* Source
..........
# SOCR EduMaterials AnalysesCommandLineVolumeMultipleRegression

(diff) ← Older revision | Current revision (diff) | Newer revision → (diff)

## Analyses Command-Line - Volume-based Multiple Linear Regression Analysis

This page includes the information on how to access the Multiple Linear Regression library for the purpose of computing VOLUME/IMAGE MLR analyses. Access is provided via shell-based command-line interface on local machines. More information about other SOCR Analyses command-line interfaces is available here.

### Introduction

In addition to the graphical user interfaces, via a web-browser, all SOCR Analyses allow command-line shell execution on local systems.

### General Usage

• Get the latest SOCR JAR files from the SOCR page (http://socr.ucla.edu/htmls/jars/).
• The command-line interface to SOCR Analyses generally uses EXAMPLE 1 from the list of example data files for the corresponding analysis.
• All Input files are ASCII (see examples within each of the specific analyses).
• a -h flag at the end of the command-line indicates that the first row in all ASCII input data files is a HEADER row (so it's not interpreted as data)
• Number of variables can be indicated at the end (after -h flag). If no number of variables is specified, 3 is set as default.

### Try-It-Online

You can test the Multivariate Regression functionality using the Pipeline PWS Web-start server.

### Volume Multiple Linear Regression Usage

• Generic Setting:

 java -cp /ifs/ccb/CCB_SW_Tools/others/Statistics/SOCR_Statistics/bin/SOCR_core.jar:/ifs/ccb/CCB_SW_Tools/others/Statistics/SOCR_Statistics/bin/SOCR_plugin.jar edu.ucla.stat.SOCR.analyses.command.volume.VolumeMultipleRegression -dm DesignMatrix.txt -h -regressors [name1,name2,...,name_k] -dim Zmax Ymax XMax [-intercept interceptConstant] [-p PValue_Filename] [-r RValue_Filename] [-t TStat_Filename] -data_type [0,1,2,3,4] -mask /ifs/tmp/myMaskVolume.img [-byteorder string]

• Options:
• -help: print usage
• -dm [DesignMatrix.txt]: specify a tab-separated text file containing the design matrix. Note: Be careful with the construction of the design matrix ... The dm matrix file may need to be imported as an excel spreadsheet, first, and then recopied back to text edit using a PC/Windows machine. Mac and other platforms may introduce hidden characters (e.g., tab/return keys). So if you get an error like Beginning the stat analyses ... VolumeMultipleRegression Error!!!!!!!!!!!!!!, then please review your Design Matrix file. Missing values in the DM are indicated by "." Subjects with missing values in one predictor variable (see regressors) are not used in the analysis if this specific predictor is selected as a covariate.
• -mask [Mask-volume.img]: specify a mask-volume (0 or 1 intensities) restricting the voxels, where the regression models are computed (optional), 1 Unsigned-Byte Analyze format volume of the same dimensions as the data (intensity spectrum [0:255], all intensities >0 are considered part of the mask and processed)
• -h: DesignMatrix contains a header (first row)
..........
* Given material
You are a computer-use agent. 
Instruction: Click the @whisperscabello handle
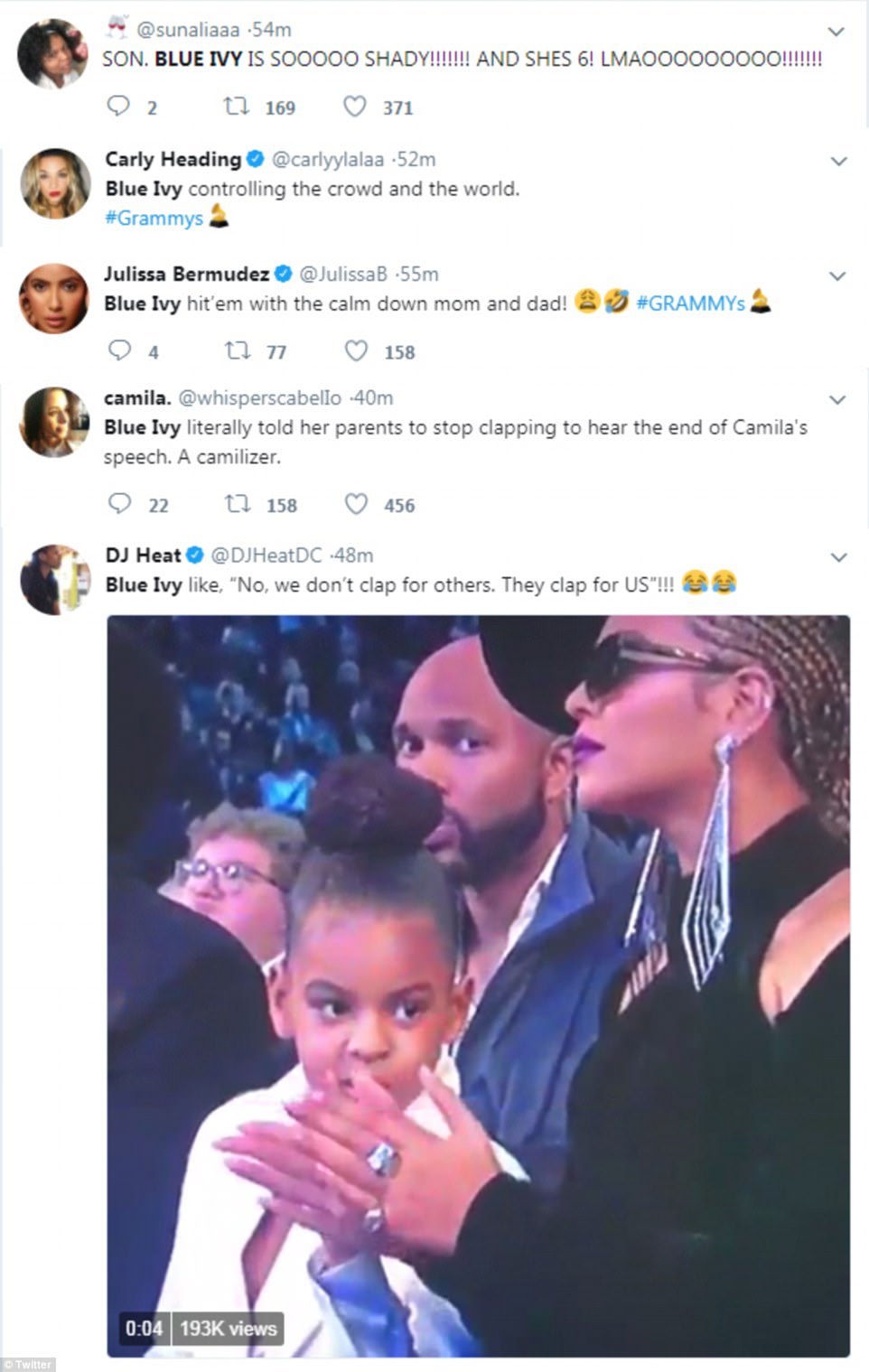click(x=259, y=397)
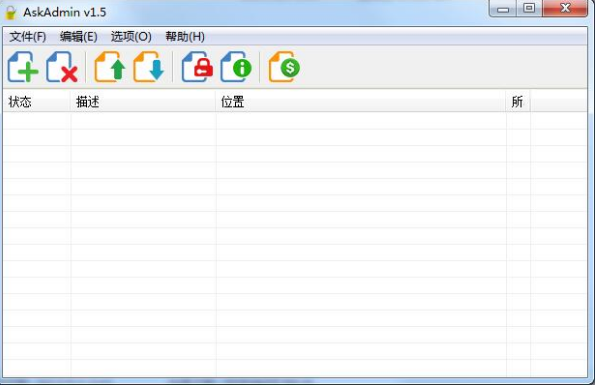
..........
* Task list
1. From the SOCR page, extract the passage starting at "### General Usage" and ending at "interpreted as data)".
2. Answer these questions from the SOCR page:
(a) If no number of variables is given, what default does the SOCR page set?
(b) What symbol marks missing values in the design matrix?
(c) Where can the latest SOCR JAR files be downloaded?

* Results of the tasks
1.
### General Usage

• Get the latest SOCR JAR files from the SOCR page (http://socr.ucla.edu/htmls/jars/).
• The command-line interface to SOCR Analyses generally uses EXAMPLE 1 from the list of example data files for the corresponding analysis.
• All Input files are ASCII (see examples within each of the specific analyses).
• a -h flag at the end of the command-line indicates that the first row in all ASCII input data files is a HEADER row (so it's not interpreted as data)

2.
(a) 3
(b) "."
(c) From the SOCR page at http://socr.ucla.edu/htmls/jars/